##### The data #####

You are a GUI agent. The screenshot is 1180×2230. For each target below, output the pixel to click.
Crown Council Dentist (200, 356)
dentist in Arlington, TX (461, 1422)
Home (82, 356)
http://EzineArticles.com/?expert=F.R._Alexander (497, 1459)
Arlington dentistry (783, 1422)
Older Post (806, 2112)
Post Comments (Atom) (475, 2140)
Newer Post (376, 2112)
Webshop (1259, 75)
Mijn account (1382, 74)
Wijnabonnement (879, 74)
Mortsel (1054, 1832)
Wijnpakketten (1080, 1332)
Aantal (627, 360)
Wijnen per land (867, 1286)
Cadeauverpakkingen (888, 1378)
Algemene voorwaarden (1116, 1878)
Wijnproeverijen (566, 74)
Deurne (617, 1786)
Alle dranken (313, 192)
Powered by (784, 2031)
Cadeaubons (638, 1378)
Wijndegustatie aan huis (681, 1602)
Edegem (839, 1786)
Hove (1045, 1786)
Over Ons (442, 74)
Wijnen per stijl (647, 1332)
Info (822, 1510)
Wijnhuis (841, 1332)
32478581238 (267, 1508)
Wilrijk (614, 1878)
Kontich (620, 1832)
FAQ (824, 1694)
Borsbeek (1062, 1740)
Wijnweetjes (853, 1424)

#####

Rewrite every line of the records above as a Markdown table with the columns Row and Text. Number each row and leave out blank lines.

| Row | Text |
|---|---|
| 1 | You are a GUI agent. The screenshot is 1180×2230. For each target below, output the pixel to click. |
| 2 | Crown Council Dentist (200, 356) |
| 3 | dentist in Arlington, TX (461, 1422) |
| 4 | Home (82, 356) |
| 5 | http://EzineArticles.com/?expert=F.R._Alexander (497, 1459) |
| 6 | Arlington dentistry (783, 1422) |
| 7 | Older Post (806, 2112) |
| 8 | Post Comments (Atom) (475, 2140) |
| 9 | Newer Post (376, 2112) |
| 10 | Webshop (1259, 75) |
| 11 | Mijn account (1382, 74) |
| 12 | Wijnabonnement (879, 74) |
| 13 | Mortsel (1054, 1832) |
| 14 | Wijnpakketten (1080, 1332) |
| 15 | Aantal (627, 360) |
| 16 | Wijnen per land (867, 1286) |
| 17 | Cadeauverpakkingen (888, 1378) |
| 18 | Algemene voorwaarden (1116, 1878) |
| 19 | Wijnproeverijen (566, 74) |
| 20 | Deurne (617, 1786) |
| 21 | Alle dranken (313, 192) |
| 22 | Powered by (784, 2031) |
| 23 | Cadeaubons (638, 1378) |
| 24 | Wijndegustatie aan huis (681, 1602) |
| 25 | Edegem (839, 1786) |
| 26 | Hove (1045, 1786) |
| 27 | Over Ons (442, 74) |
| 28 | Wijnen per stijl (647, 1332) |
| 29 | Info (822, 1510) |
| 30 | Wijnhuis (841, 1332) |
| 31 | 32478581238 (267, 1508) |
| 32 | Wilrijk (614, 1878) |
| 33 | Kontich (620, 1832) |
| 34 | FAQ (824, 1694) |
| 35 | Borsbeek (1062, 1740) |
| 36 | Wijnweetjes (853, 1424) |